Stored data entries:
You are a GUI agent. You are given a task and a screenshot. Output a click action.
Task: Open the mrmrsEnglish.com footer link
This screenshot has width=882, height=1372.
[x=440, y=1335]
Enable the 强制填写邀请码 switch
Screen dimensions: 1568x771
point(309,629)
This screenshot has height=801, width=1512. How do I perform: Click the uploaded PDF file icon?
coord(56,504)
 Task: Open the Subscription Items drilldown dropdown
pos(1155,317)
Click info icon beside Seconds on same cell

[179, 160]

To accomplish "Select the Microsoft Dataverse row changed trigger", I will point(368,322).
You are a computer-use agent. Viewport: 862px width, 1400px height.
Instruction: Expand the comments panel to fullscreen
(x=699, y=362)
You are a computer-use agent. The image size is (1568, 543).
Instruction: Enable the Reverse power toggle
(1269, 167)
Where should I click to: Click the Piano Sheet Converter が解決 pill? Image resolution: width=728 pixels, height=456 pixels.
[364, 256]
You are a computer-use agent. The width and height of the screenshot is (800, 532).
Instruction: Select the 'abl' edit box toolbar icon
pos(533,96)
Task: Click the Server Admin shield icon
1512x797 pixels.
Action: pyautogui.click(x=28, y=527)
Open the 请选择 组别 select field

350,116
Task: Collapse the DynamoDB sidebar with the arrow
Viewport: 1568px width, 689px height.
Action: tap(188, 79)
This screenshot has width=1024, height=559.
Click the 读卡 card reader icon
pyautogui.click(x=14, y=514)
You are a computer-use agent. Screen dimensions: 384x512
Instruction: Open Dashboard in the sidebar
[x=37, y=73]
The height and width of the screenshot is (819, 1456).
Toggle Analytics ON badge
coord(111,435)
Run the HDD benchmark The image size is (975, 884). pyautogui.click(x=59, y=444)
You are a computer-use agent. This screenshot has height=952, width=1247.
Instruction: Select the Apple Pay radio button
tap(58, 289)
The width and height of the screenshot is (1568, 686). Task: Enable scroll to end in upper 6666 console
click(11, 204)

WHAT IS ASKED:
Please update the material above by replacing every "computer-use agent" with "desktop automation agent", leaving everything else unchanged.

ANSWER:
You are a GUI agent. You are given a task and a screenshot. Output a click action.
Task: Open the mrmrsEnglish.com footer link
This screenshot has width=882, height=1372.
[x=440, y=1335]
Enable the 强制填写邀请码 switch
Screen dimensions: 1568x771
point(309,629)
This screenshot has height=801, width=1512. How do I perform: Click the uploaded PDF file icon?
coord(56,504)
 Task: Open the Subscription Items drilldown dropdown
pos(1155,317)
Click info icon beside Seconds on same cell

[179, 160]

To accomplish "Select the Microsoft Dataverse row changed trigger", I will point(368,322).
You are a desktop automation agent. Viewport: 862px width, 1400px height.
Instruction: Expand the comments panel to fullscreen
(x=699, y=362)
You are a desktop automation agent. The image size is (1568, 543).
Instruction: Enable the Reverse power toggle
(1269, 167)
Where should I click to: Click the Piano Sheet Converter が解決 pill? Image resolution: width=728 pixels, height=456 pixels.
[364, 256]
You are a desktop automation agent. The width and height of the screenshot is (800, 532).
Instruction: Select the 'abl' edit box toolbar icon
pos(533,96)
Task: Click the Server Admin shield icon
1512x797 pixels.
Action: pyautogui.click(x=28, y=527)
Open the 请选择 组别 select field

350,116
Task: Collapse the DynamoDB sidebar with the arrow
Viewport: 1568px width, 689px height.
Action: tap(188, 79)
This screenshot has width=1024, height=559.
Click the 读卡 card reader icon
pyautogui.click(x=14, y=514)
You are a desktop automation agent. Screen dimensions: 384x512
Instruction: Open Dashboard in the sidebar
[x=37, y=73]
The height and width of the screenshot is (819, 1456).
Toggle Analytics ON badge
coord(111,435)
Run the HDD benchmark The image size is (975, 884). pyautogui.click(x=59, y=444)
You are a desktop automation agent. This screenshot has height=952, width=1247.
Instruction: Select the Apple Pay radio button
tap(58, 289)
The width and height of the screenshot is (1568, 686). Task: Enable scroll to end in upper 6666 console
click(11, 204)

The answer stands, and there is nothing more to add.